Luas lahan batas pagar terluar (pagar situs) Benteng Amsterdam sebesar 5.860 m² dan luas area gabungan struktur bastion benteng dan bangunan blokhius di dalamnya sebesar 1.865 m². Berikut batas topografi lahan Benteng Amsterdam:
Batas utara : Teluk Piru, Pulau Seram
Batas timur : Pemukiman
Batas selatan : Gereja Tua Immanuel, Pemukiman
Batas Timur : Pemukiman, Pantai Teluk Piru
Komponen Benteng Amsterdam ini terdiri dari sebuah bangunan blokhuis berlantai tiga dan beratap limas berukuran 100 m², sebuah sumur air, serta tembok setebal 1 m yang mengelilinginya. Pada tembok keliling ini terdapat dua buah bastion di sudut timur laut dan barat daya, serta rampart (tempat berjalan) pada tembok sisi utara, timur dan barat yang menghubungkan kedua bastion. Kondisi Benteng Amsterdam sekarang ini adalah hasil pemugaran yang pernah dilakukan sebanyak tiga kali, oleh Kementerian Pendidikan dan Kebudayaan, yaitu pada tahun 1991-1994, 2011, dan terakhir pada 2016
Selain itu, Desa Hila dan Benteng Amsterdam ini menjadi tempat yang penting bagi Georg Everhard Rumphius, seorang koopman VOC berkebangsaan Jerman.
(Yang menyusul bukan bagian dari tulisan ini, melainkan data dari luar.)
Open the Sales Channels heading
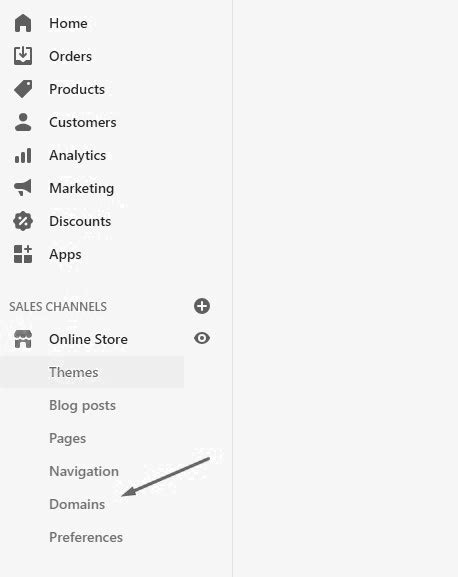458x577 pixels. 58,307
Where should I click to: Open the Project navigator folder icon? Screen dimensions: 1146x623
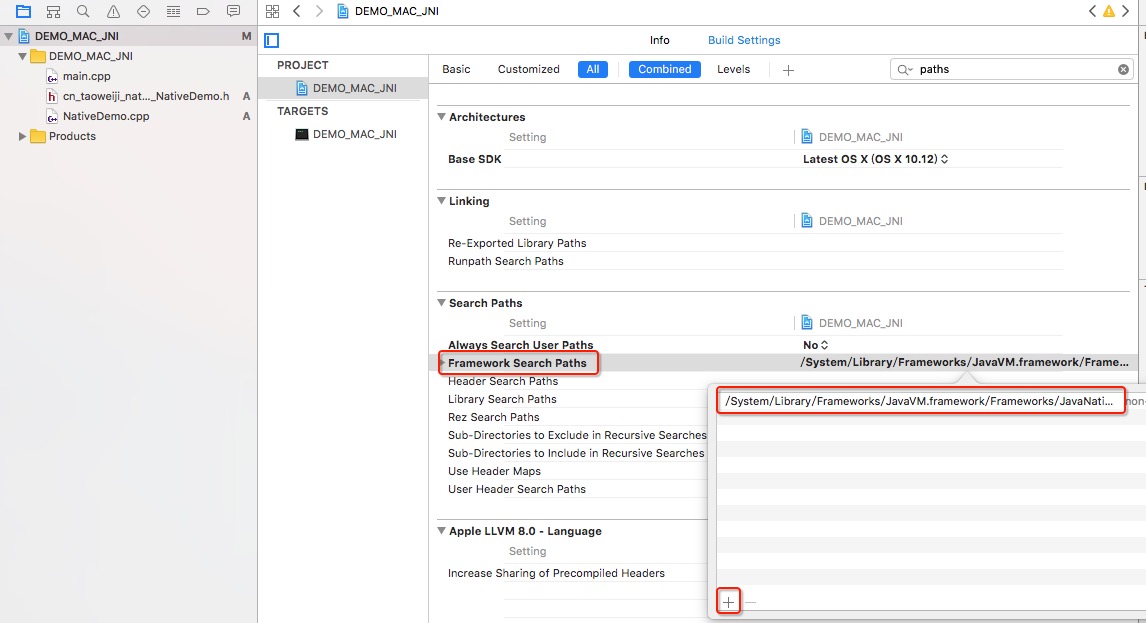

Pada tahun 1660 Ia ditugaskan di Hila, Rumphius menempati sebuah rumah di dekat benteng. Ia kemudian menikahi gadis lokal bernama Susana dan dikaruniai tiga orang anak. Selama kehidupannya di Hila ia kembali tertarik untuk melakukan ‘hobi’-nya mengumpulkan dan mencatat berbagai macam flora dan fauna yang sempat ia tinggalkan saat di Larike. Tekadnya semakin bulat untuk meneliti semua flora dan fauna yang ada di Ambon dan sekitarnya, sampai-sampai Ia meminta kepada Direktur VOC di Amsterdam dan dizinkan untuk melakukan penelitianya lebih intensif yang menurut Rumphius akan sangat berguna bagi warga Belanda yang hidup di Hindia Timur.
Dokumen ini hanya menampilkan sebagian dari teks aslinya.